Vanity metrics to watch out for in procurement might include measuring team activity, counting your total POs, your number of suppliers, or number of projects without actually measuring the value that they’re delivering. A team member who brags that they’ve had 100 meetings with key suppliers in the past six months is talking about a vanity metric, but if that same person provides numbers around the savings and other value flowing from those meetings, then we’re talking about real value. 

Online networking is another area rife with vanity metrics. No matter whether you have 500, 5000 or 10,000 connections across LinkedIn, Procurious and other platforms, your network risks being nothing more than a dormant asset unless you contribute. By “contribute”, I don’t mean that you “like” something they wrote or share photos of your holiday – I mean that you share your mastery, your insights and your experience. For the majority of us, it’s rare that we contribute meaningfully to our networks.    
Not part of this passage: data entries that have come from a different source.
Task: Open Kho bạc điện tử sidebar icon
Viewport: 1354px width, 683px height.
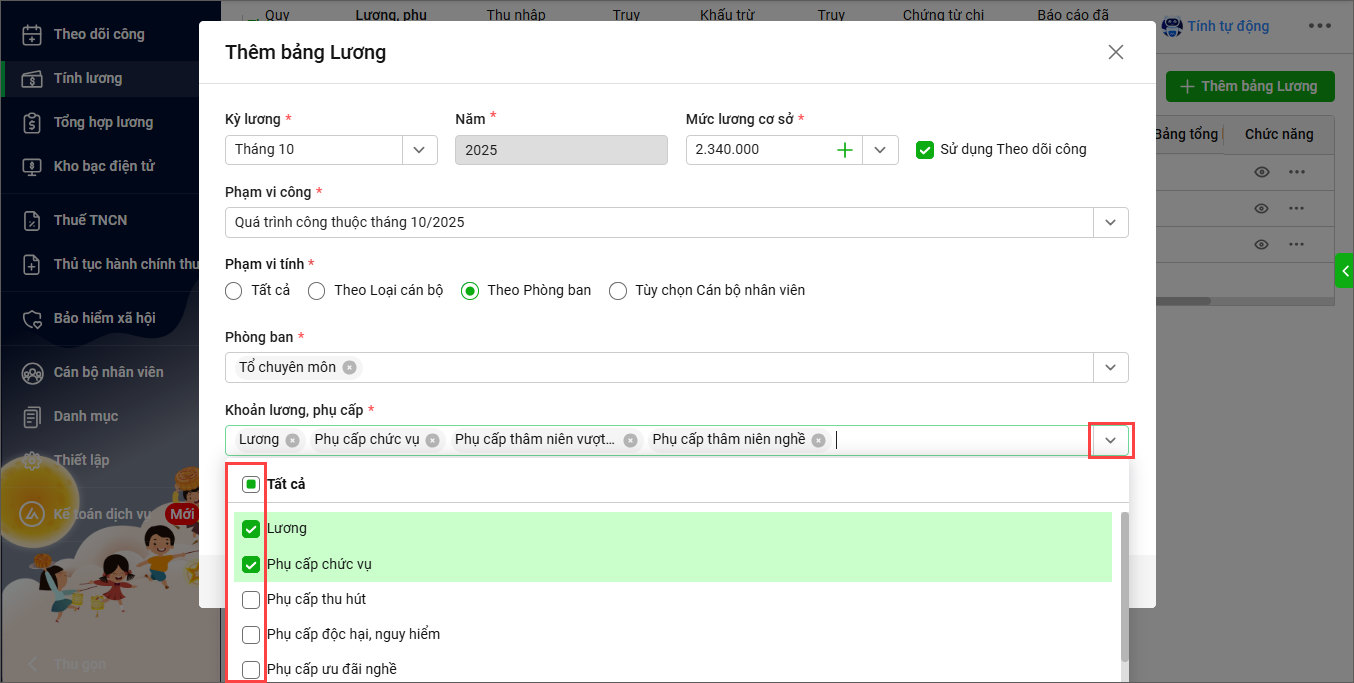Action: coord(32,166)
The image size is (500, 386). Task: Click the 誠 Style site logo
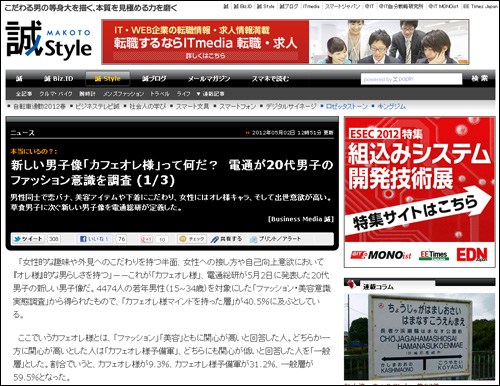pyautogui.click(x=49, y=40)
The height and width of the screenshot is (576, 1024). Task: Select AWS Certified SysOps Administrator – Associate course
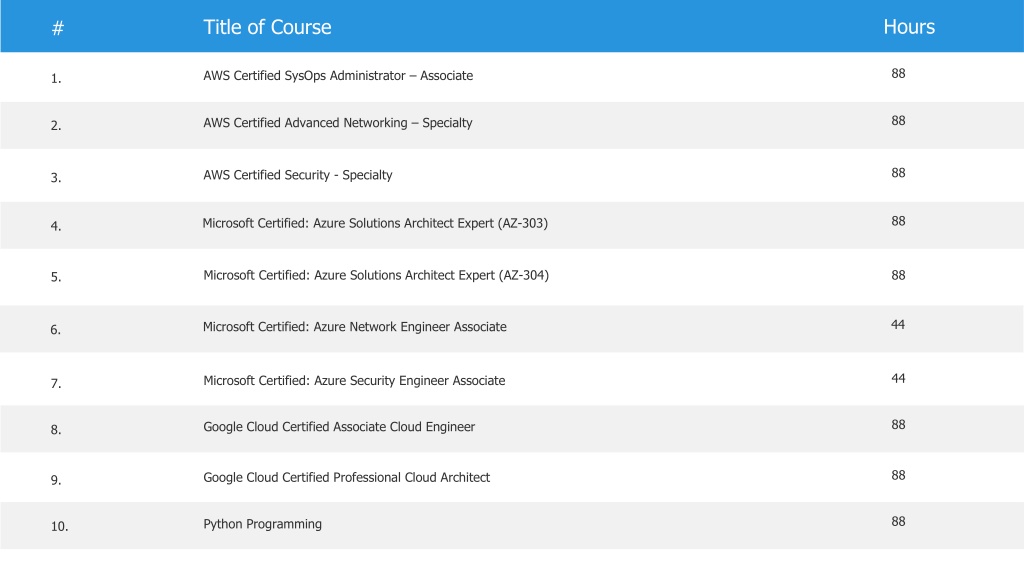point(338,76)
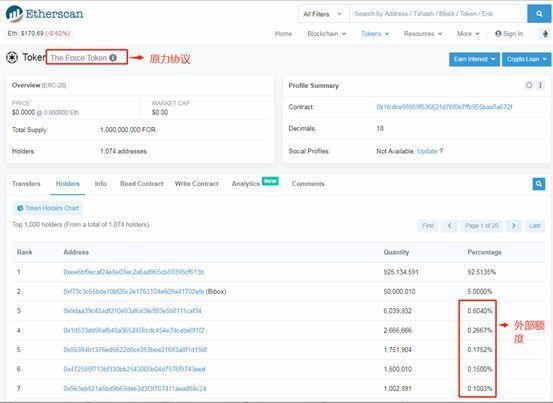The width and height of the screenshot is (553, 403).
Task: Switch to the Transfers tab
Action: 26,184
Remove the collection addiction

I believe we have a collection addiction in the business world. In previous years we collected piles of business cards wrapped in rubber bands – which often (if you’re anything like me) ended up gathering dust on a forgotten corner of the desk. These days it’s about racking up the number of connections either online or within our databases.

Both these situations have the same outcome – a massive potential network and no influence. I would rather you have 50 people who are highly engaged in everything that you do – commenting, joining the conversation and sharing your insights among their own networks – than 5000 people on a list that have never been touched.

In other words, popularity is the wrong metric – focus instead on influence. Focus on having people engaged enough with what you’re doing – so much so that they would happily share your ideas, insights and achievements with everybody that they know. In other words influence is the ability to say ‘look over there’ and have people engaged enough to look. Your responsibility then becomes making sure that what you point them towards, what you contribute, is and valuable as possible.

Engage rather than collect

While collecting contacts is a vanity metric, engaging with contacts is a value-driving activity. The best way I know how to engage with others online is to become the ‘primary translator’ of your space.

A translator is someone who goes out into the areas where others don’t have the time, nor the bandwidth, nor the experience to go, and bring relevant information back for their network in a language they understand. If you want to stand out and build your influence, you need to become the translator of valuable information for your target audience. What does that look like? The best place to start is to make a list of the top questions the people you are wanting to influence are asking in relation to your area of expertise. If you’re not sure – ask! Then systematically go through that list and find the best way to contribute the answers. It might be in the form of articles, videos, internal presentations, checklists, how to guides, insight reports or even preparing in advance in order to contribute more actively in meetings.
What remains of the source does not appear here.